1 The revelation of Jesus Christ, which God gave him to show to his servants the things that must soon take place. He made it known by sending his angel to his servant John, 2 who bore witness to the word of God and to the testimony of Jesus Christ, even to all that he saw. 3 Blessed is the one who reads aloud the words of this prophecy, and blessed are those who hear, and who keep what is written in it, for the time is near.
Too many people approach Revelation like the purpose behind the writing of it was to obscure truths. They treat it like it was delivered to John in a way similar to the way in which Nicolas Cage’s character in the film “National Treasure” received clues that he needed to decipher in order to solve the puzzle which would point him to where the hidden treasure is.
But if that is how the book was supposed to be approached, it wouldn’t be a “revelation” would it? No, it would be the opposite.
And so, to approach Revelation as if it were a mystery book full of hidden clues is a mistake. We see that here in these first few verses: It is the revelation of Jesus Christ, which God gave him to “SHOW” to his servants the things that must take place and, in turn, we read that John is giving testimony to all that he “SAW.”
And when the revelation of Jesus Christ was delivered to the church, their response was not puzzlement nor fear. Rather, they responded as John did in Rev. 22:20, “Amen. Come, Lord Jesus!” because Revelation is ultimately a clear message about our blessed hope.
When John shared these words to the churches in Asia, the response was not fear, anxiety, but encouragement and hope. It should be for us as well.
Questions for Reflection and Discussion:
If you are discussing in a group, perhaps you could start with sharing your own experience with the book of Revelation. Have you read it? What do you think the main themes are in the book? What was the reason for it being given to the church? What have been some of the most outlandish interpretations of it that you have heard? Why do you think those interpretations are outlandish?
1) Christians often approach Revelation with a bit of trepidation, not expecting to be able to understand it. What do we find in these first three verses that should give us assurance that it can be understood and that it was expected to be understood?
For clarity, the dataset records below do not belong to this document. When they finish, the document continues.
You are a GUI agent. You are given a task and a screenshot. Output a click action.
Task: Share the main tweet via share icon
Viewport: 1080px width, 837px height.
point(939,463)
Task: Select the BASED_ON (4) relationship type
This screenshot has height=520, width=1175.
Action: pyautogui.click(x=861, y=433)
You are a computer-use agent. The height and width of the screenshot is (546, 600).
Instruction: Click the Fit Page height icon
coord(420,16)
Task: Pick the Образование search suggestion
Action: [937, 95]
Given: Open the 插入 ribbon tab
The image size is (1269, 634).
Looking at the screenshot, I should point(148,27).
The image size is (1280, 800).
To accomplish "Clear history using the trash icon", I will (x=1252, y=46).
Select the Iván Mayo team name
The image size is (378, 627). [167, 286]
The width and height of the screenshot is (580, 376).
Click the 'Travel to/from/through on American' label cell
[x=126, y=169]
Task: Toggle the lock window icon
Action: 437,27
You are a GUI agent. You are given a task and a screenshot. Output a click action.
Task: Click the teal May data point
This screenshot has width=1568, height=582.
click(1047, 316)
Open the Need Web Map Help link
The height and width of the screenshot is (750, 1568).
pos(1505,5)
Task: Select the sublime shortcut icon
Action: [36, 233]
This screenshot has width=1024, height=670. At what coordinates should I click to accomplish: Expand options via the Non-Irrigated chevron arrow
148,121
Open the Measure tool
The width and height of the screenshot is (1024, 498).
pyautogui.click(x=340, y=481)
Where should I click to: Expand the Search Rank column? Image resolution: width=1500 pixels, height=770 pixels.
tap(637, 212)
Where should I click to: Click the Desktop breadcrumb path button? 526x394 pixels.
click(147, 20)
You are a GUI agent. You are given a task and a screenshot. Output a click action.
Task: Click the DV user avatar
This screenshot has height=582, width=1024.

2) What hints in these 3 verses are given to us that we should go into the book reading it differently than, say, Genesis or Exodus?
3) John tells us in verse 3 that “the time is near.” That was nearly 2,000 years ago! Was John mistaken? If not, how could he possibly say that the time is near?
4) John says that the one who reads and the one who hears what is written in Revelation will be blessed. In what ways do you think you can expect to be blessed by the reading of this book?
5) Do you live in hopeful expectation of the Lord’s return? Why do even some Christians have a hard time being excited about the idea of Jesus’ return? What challenges do you face in this regard? What are some ways that we can encourage one another to look in anticipation for the return of Christ?